Collected data entries
_ _ _ _ _ _ _

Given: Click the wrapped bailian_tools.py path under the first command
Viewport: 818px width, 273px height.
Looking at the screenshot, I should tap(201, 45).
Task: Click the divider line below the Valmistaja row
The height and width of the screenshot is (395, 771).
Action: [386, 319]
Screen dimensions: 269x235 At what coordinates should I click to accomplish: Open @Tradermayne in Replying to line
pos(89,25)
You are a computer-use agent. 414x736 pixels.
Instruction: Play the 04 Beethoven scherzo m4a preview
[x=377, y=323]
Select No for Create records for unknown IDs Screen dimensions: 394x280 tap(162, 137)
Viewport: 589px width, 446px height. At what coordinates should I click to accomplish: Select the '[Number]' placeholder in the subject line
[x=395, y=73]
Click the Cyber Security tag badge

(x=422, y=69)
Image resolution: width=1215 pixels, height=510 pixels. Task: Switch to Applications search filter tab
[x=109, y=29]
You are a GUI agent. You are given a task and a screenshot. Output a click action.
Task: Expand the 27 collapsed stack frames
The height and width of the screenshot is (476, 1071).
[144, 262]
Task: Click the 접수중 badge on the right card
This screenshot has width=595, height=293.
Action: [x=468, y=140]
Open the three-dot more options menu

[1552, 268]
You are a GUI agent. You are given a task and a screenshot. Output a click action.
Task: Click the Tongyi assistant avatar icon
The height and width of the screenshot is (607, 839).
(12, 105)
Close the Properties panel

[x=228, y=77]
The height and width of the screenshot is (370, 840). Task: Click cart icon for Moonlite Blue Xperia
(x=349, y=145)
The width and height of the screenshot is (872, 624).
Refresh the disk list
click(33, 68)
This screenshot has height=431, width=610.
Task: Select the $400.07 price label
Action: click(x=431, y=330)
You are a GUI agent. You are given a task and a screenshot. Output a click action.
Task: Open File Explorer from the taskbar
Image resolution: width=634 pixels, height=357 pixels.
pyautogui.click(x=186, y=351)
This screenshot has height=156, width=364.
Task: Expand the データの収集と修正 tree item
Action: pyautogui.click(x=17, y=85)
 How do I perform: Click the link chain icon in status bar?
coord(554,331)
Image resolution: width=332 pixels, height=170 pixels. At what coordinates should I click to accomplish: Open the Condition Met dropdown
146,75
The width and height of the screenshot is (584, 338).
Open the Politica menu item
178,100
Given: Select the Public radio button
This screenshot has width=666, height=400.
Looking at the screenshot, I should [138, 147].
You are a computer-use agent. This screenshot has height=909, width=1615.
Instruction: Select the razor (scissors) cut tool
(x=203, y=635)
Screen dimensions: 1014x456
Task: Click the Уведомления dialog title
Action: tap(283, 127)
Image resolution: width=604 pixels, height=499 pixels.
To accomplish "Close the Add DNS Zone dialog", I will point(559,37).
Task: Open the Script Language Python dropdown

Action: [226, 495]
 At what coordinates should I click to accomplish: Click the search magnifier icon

_ _ _ _ _ _ _

PROBLEM STATEMENT:
Please write out exactly the lines from the start of the data through the line that contains "Select No for", both ends included, and nothing else.

TASK ANSWER:
Given: Click the wrapped bailian_tools.py path under the first command
Viewport: 818px width, 273px height.
Looking at the screenshot, I should tap(201, 45).
Task: Click the divider line below the Valmistaja row
The height and width of the screenshot is (395, 771).
Action: [386, 319]
Screen dimensions: 269x235 At what coordinates should I click to accomplish: Open @Tradermayne in Replying to line
pos(89,25)
You are a computer-use agent. 414x736 pixels.
Instruction: Play the 04 Beethoven scherzo m4a preview
[x=377, y=323]
Select No for Create records for unknown IDs Screen dimensions: 394x280 tap(162, 137)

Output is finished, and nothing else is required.